* _PROBLEM_: Set down the entries exactly as they appear, apart from the images, which stay out.

(Stored dataset items)
▶

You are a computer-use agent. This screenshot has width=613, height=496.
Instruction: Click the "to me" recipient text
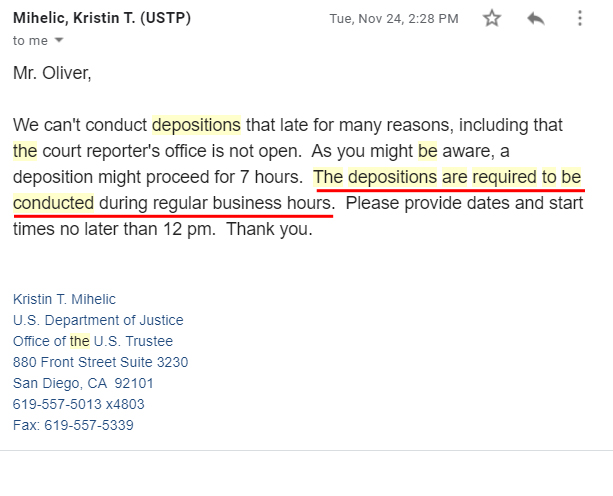point(29,41)
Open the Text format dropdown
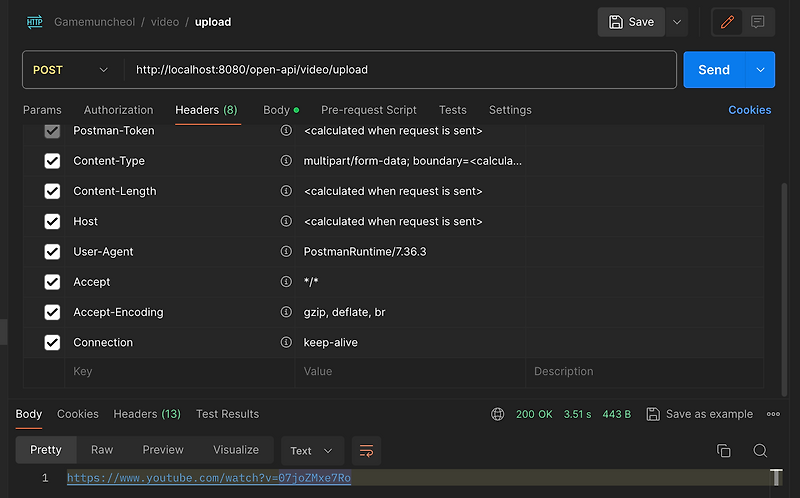The width and height of the screenshot is (800, 498). [313, 451]
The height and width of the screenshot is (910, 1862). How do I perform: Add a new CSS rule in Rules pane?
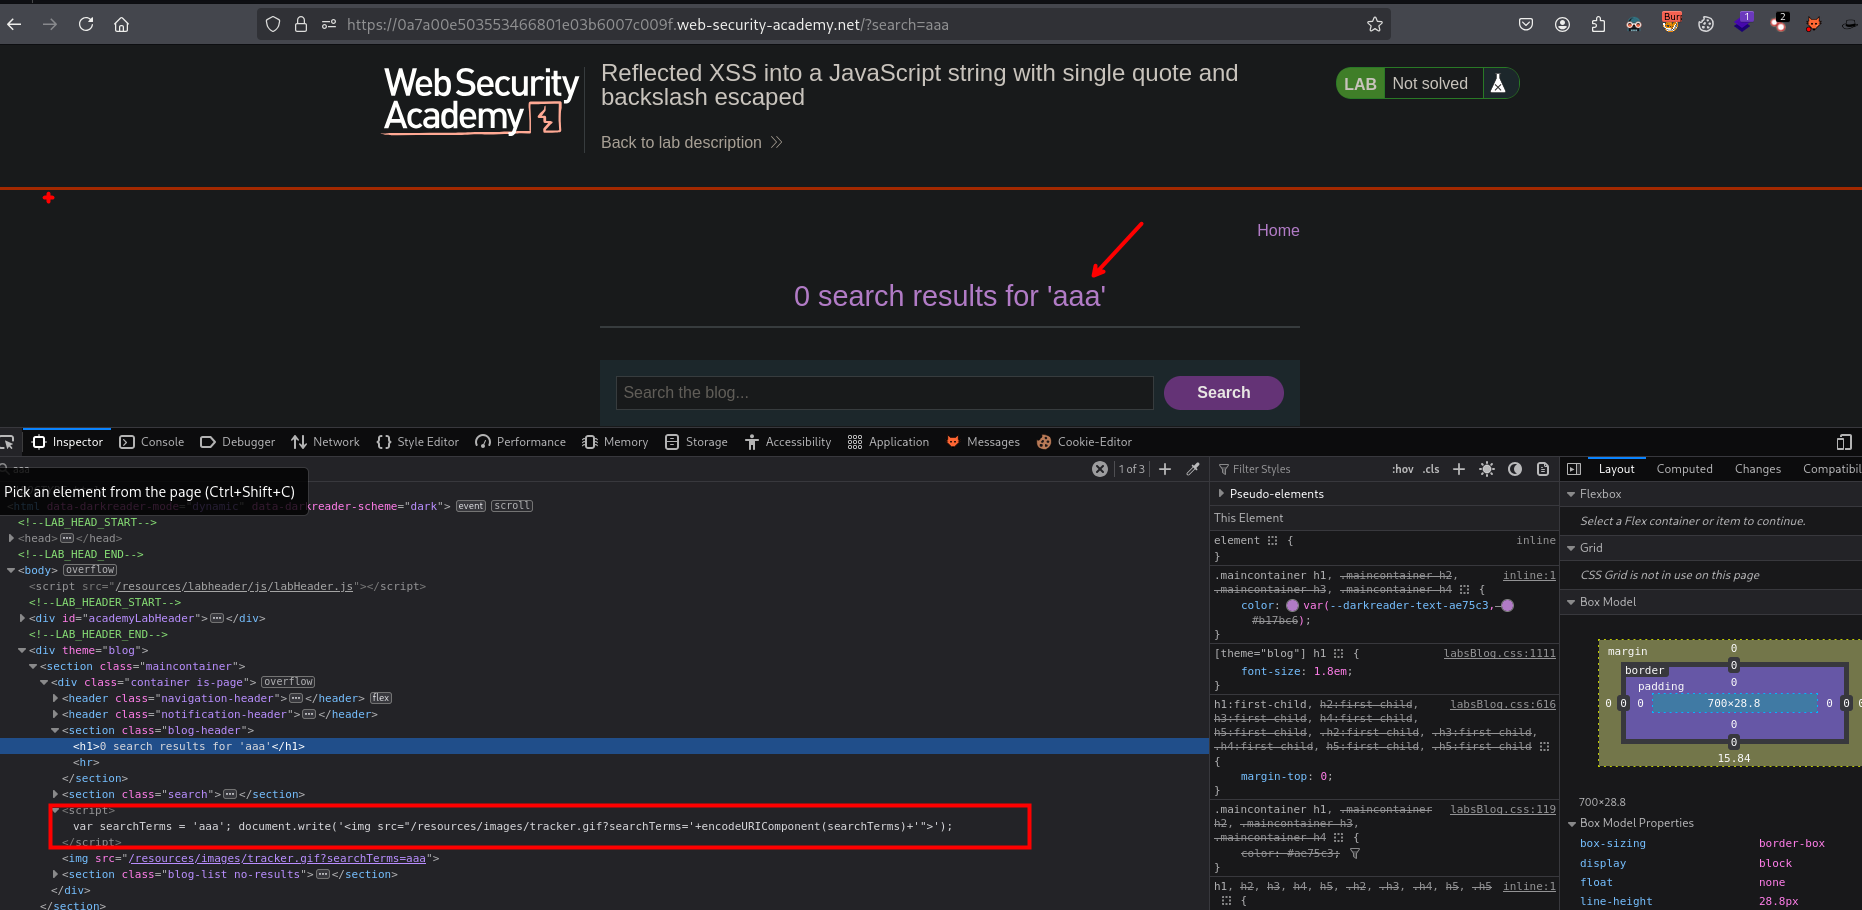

◀

* _RESULT OF THIS EXERCISE_:
You are a computer-use agent. This screenshot has width=613, height=496.
Instruction: Click the "to me" recipient text
point(29,41)
Open the Text format dropdown
The width and height of the screenshot is (800, 498). [313, 451]
The height and width of the screenshot is (910, 1862). How do I perform: Add a new CSS rule in Rules pane?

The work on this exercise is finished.